Testimony on HB 382 & HJR 4 before the House Government Accountability and Oversight Committee

January 10, 2018

By Zach Schiller and Hannah Halbert

Good morning, Chairman Blessing, Ranking Member Clyde and members of the committee. My name is Hannah Halbert. I am a researcher at Policy Matters Ohio, a nonprofit, nonpartisan organization with the mission of creating a more prosperous, equitable, sustainable and inclusive Ohio. Thank you for the opportunity to testify.

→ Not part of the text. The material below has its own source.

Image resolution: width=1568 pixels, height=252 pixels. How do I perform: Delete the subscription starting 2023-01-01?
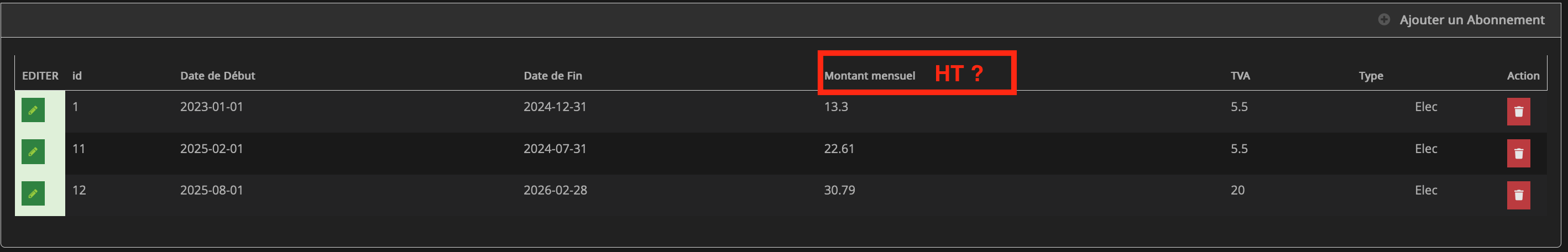coord(1518,112)
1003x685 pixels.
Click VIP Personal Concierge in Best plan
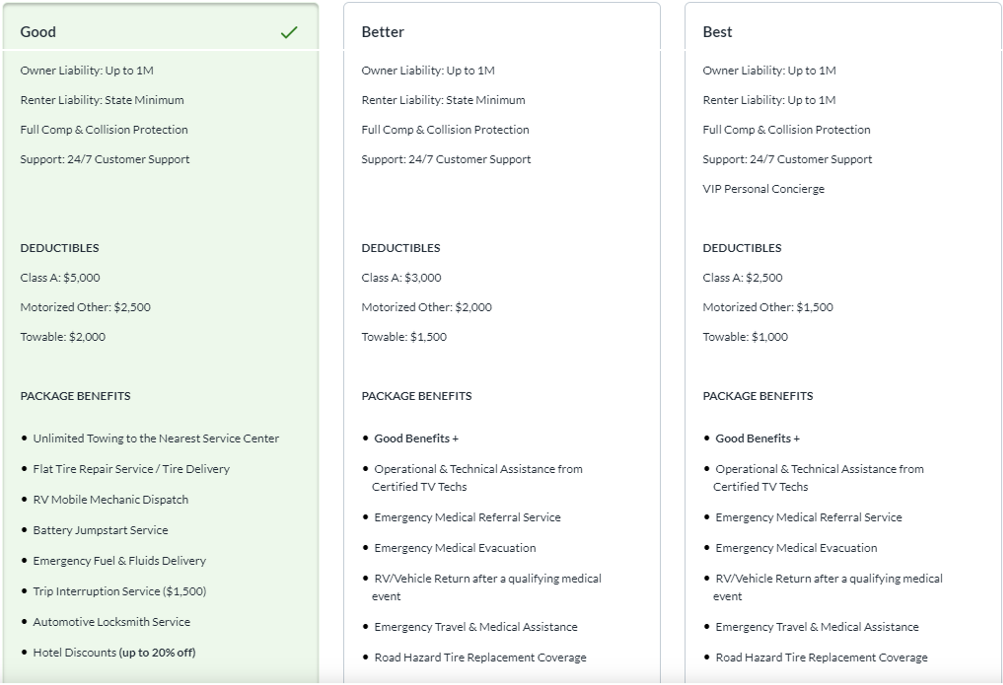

I am joined today by our research director, Zach Schiller, who previously testified on House Bill 382 and House Joint Resolution 4. We appreciate Rep. Schuring’s work on this issue and in particular, the substitution of an employee premium for more extreme benefit cuts. These bills are an improvement over previous legislation, but further improvements are needed (see also our letter to Rep. Schuring). We are here today to make three additional points:

  • It is not possible to say that this is a 50-50 deal, where employers and employees each are paying a comparable share of the costs. To start with, one very substantial benefit to employers appears to have been omitted from the calculation. Other factors also aren’t included.
  • Unemployment compensation (UC) benefits in Ohio are not overly generous, and cutting benefits as the bill would do would make Ohio an outlier among states.
  • The main source of our trust fund problem is that it was underfinanced for many years. Employer taxes have been below average. The solution to a problem should be based on its main causes, and in this case, that is inadequate taxation.

One of the major reasons we are searching for a solvency solution is to avoid what happened when we went broke the last time: Employers, even those that may never have laid anyone off, had to pay additional federal taxes to pay off our debt to the federal government. Altogether, Ohio employers paid more than $1.4 billion in additional federal unemployment tax between 2012 and 2016. The debt resulted not from overly generous benefits, but from high levels of unemployment, especially long-term unemployment, and a fund that was one of the least solvent going into the last recession.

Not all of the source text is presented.